[The task]
Pull out every line below holding the word "height".

-------- Materials provided

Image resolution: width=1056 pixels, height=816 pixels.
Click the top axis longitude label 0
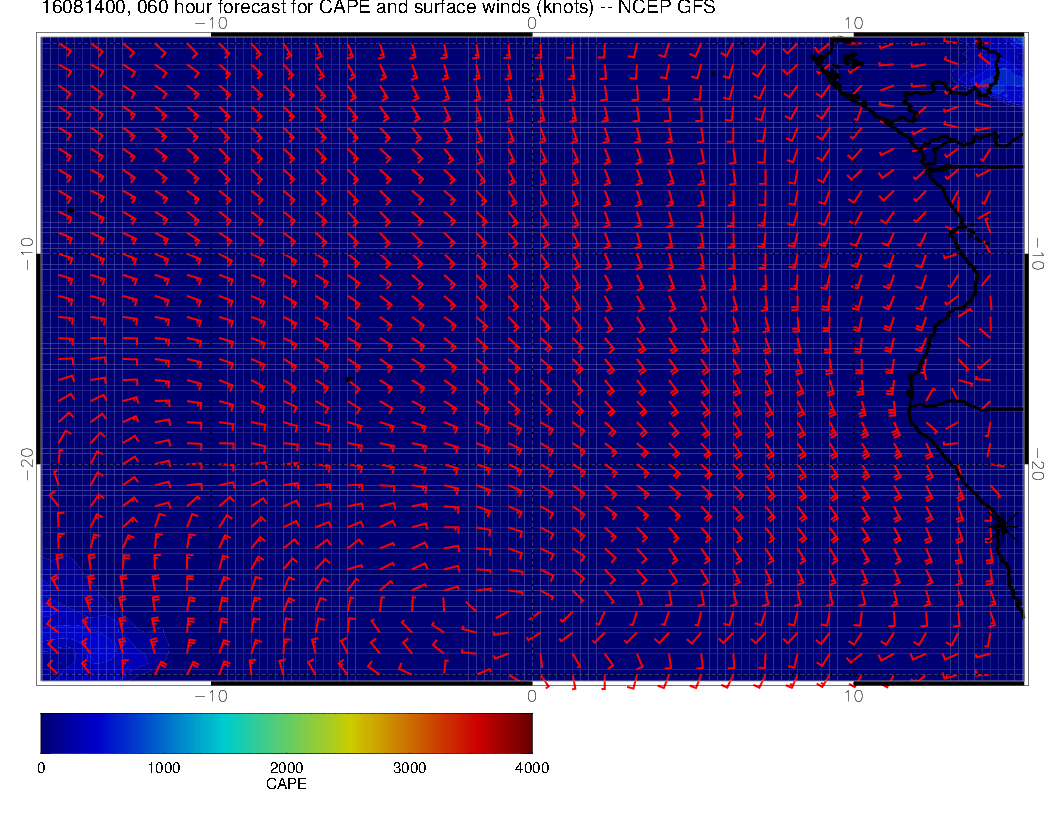coord(532,23)
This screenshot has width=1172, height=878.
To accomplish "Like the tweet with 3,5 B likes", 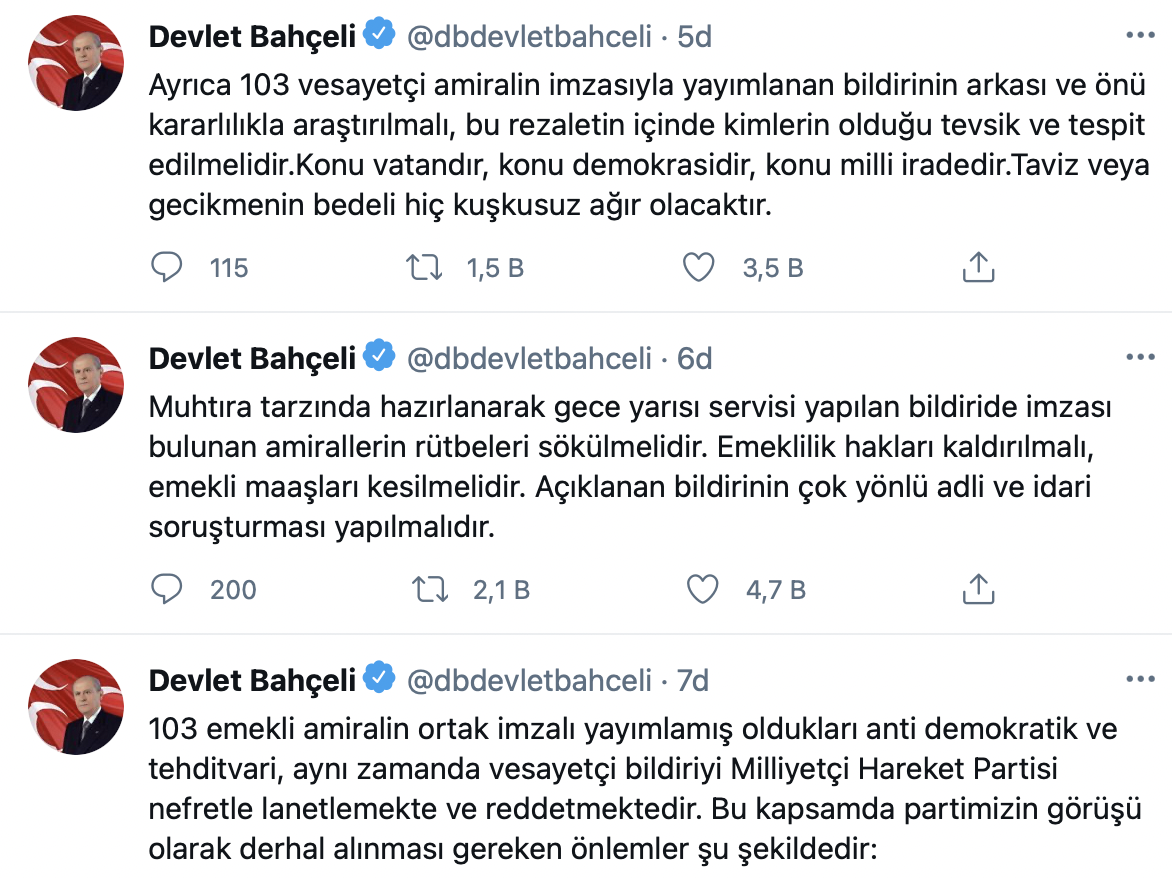I will pos(698,267).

----------------

[Response box]
Image resolution: width=1056 pixels, height=816 pixels.
This screenshot has width=1172, height=878.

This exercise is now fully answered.